The operator of the crematory, 28-year-old Ray Brent Marsh, remained in jail, charged with 16 counts of theft by deception for allegedly taking payment for cremations he never performed. Marsh does not yet have an attorney.

Meanwhile, distraught families continued turning over medical records and ashes they were told belonged to their relatives to help officials identify their relatives.

But of the 130 sets of ashes turned over so far, one was filled with dirt, 15 were at least partly filled with concrete dust and others contained potting soil, Sperry said.

Officials have subpoenaed natural gas records to determine the last time the crematory had been used.
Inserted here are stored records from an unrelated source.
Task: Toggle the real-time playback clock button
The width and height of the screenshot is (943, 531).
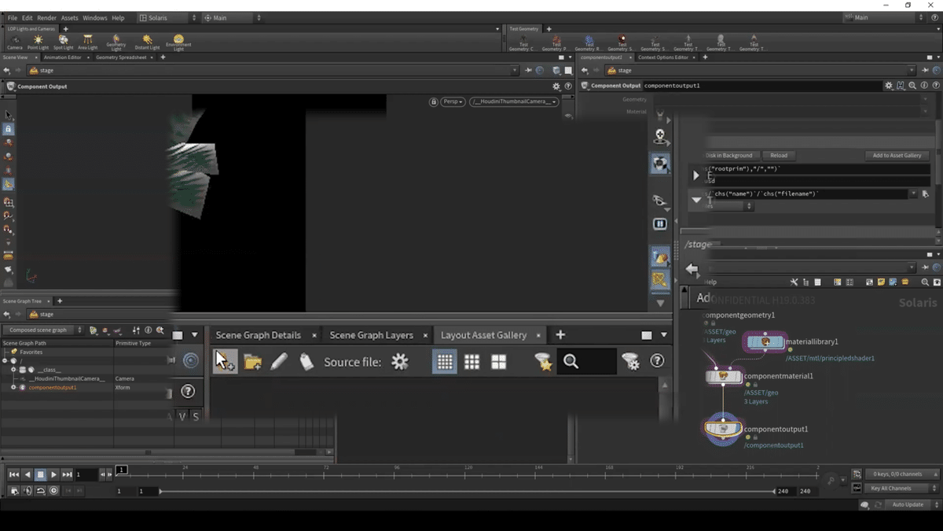Action: point(53,491)
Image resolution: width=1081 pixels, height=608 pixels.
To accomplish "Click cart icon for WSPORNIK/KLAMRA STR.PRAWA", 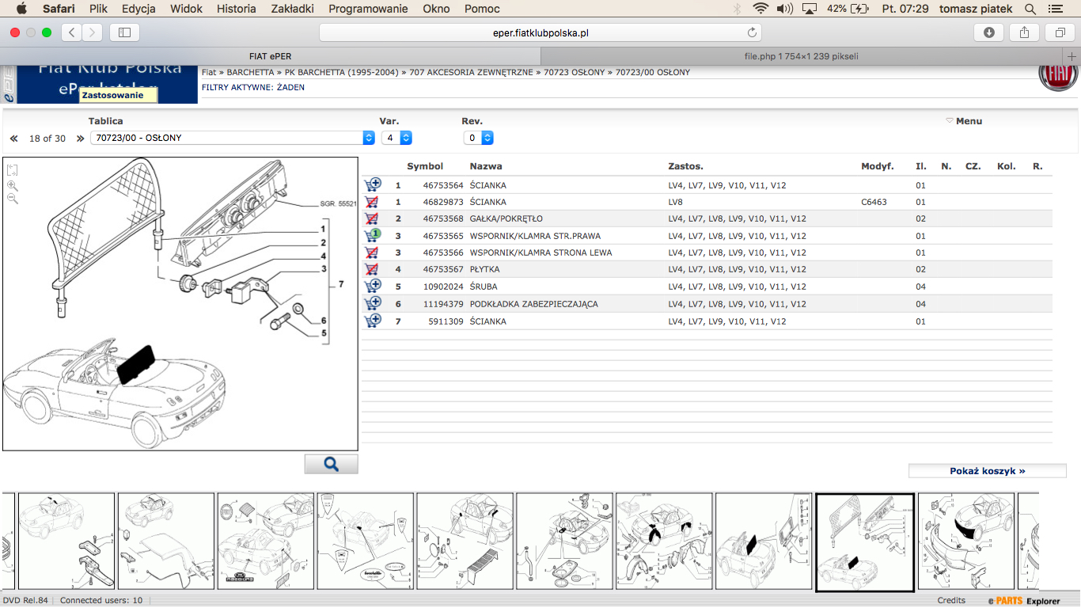I will [371, 236].
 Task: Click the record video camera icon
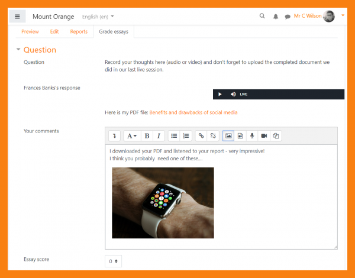(264, 135)
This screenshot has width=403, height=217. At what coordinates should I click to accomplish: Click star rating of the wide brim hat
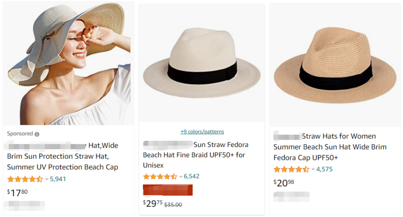tap(25, 179)
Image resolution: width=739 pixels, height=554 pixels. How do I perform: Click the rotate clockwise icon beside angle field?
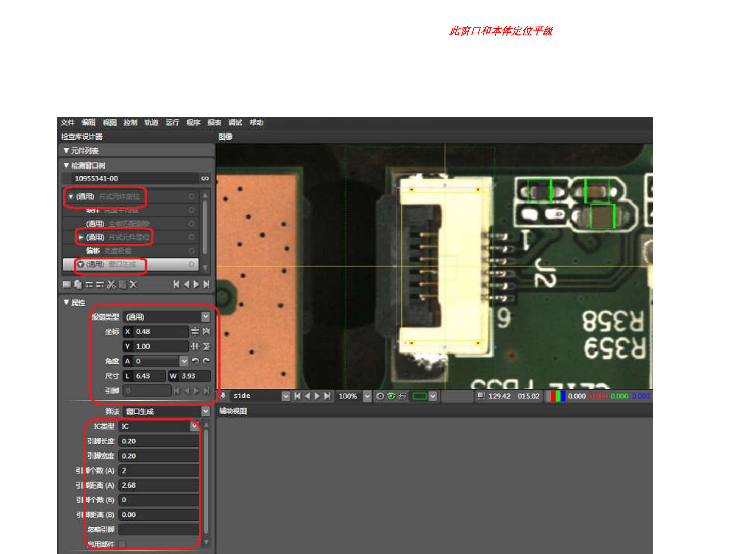[x=206, y=361]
Two lawsuits alleging fraud have been filed against the crematory.

Families continued turning over medical records and ashes they were told belonged to their relatives to help officials identify their relatives.

Some law enforcement officials said Marsh may be safer in jail because so many people are outraged that their relatives' bodies were left in piles or in the woods.

Johnny Johnson, who lives next door to Marsh, said Tuesday he never saw, heard or noticed anything suspicious, even though bodies were found just 100 yards from his property.

"It wasn't going on while we were here, so it must have been happening while we were at work," Johnson said.

"That's what's got me so messed up about this," he said. "I just don't know what motivated him to do this."

Tom Shaw, who drove from St. Joseph, Mo., to this rural town near Chattanooga, Tenn., after his mother's body was found, said Marsh "deserves to be put to death and then thrown out in a barn."

"He's lucky I was so far away when I first found out, because I was hot," Shaw said at a candlelight vigil Tuesday night at a Baptist church in Chickamauga.

The Associated Press contributed to this report.